:: Provided data
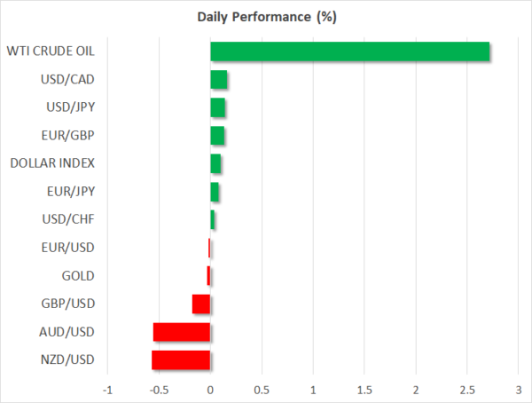Screen dimensions: 532x403
Task: Click the USD/JPY axis label
Action: [x=71, y=107]
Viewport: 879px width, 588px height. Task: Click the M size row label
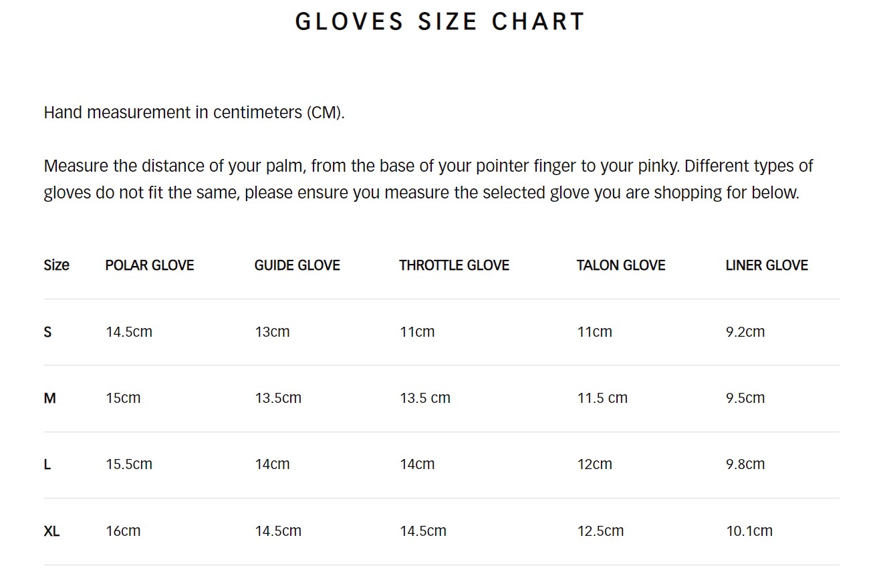49,398
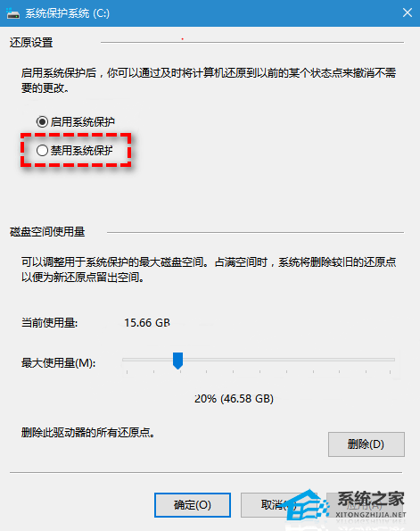Click the blue house watermark logo
The height and width of the screenshot is (531, 420).
[x=307, y=506]
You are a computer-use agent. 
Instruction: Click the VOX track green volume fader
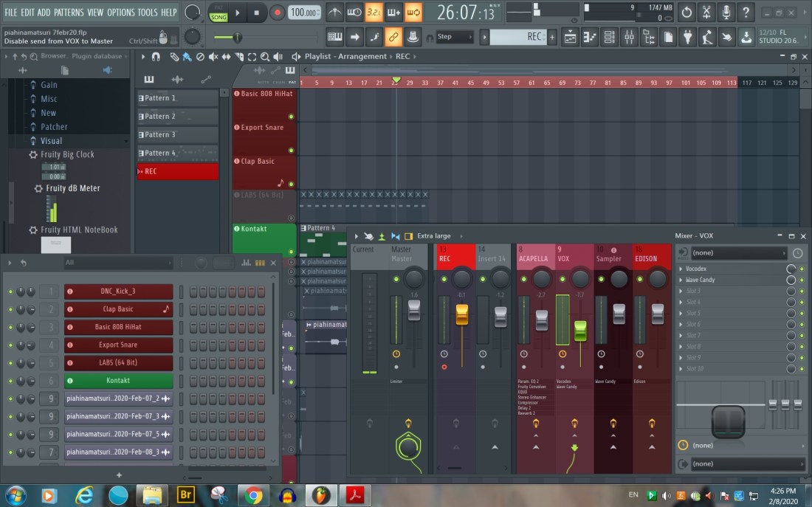(580, 331)
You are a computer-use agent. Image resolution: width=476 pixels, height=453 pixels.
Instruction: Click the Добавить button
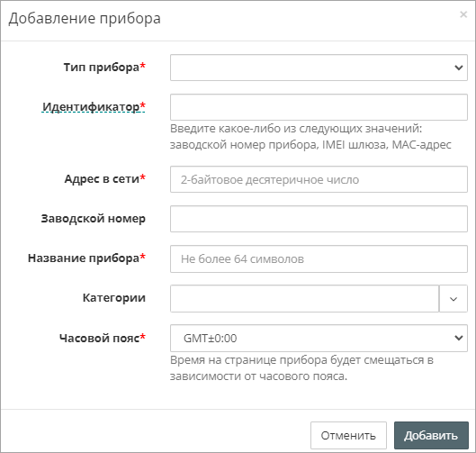tap(431, 435)
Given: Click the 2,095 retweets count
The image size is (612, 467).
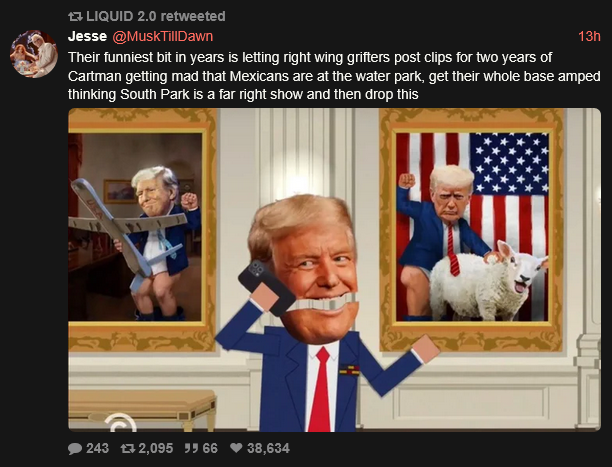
::::
* Task instructions *
Omitting all pictures, retype exactly the lines from the line containing "You are a computer-use agent. Image" down to the last line above, both ends included.

* Answer to this exercise *
You are a computer-use agent. Image resolution: width=476 pixels, height=453 pixels.
Instruction: Click the Добавить button
tap(431, 435)
Given: Click the 2,095 retweets count
The image size is (612, 467).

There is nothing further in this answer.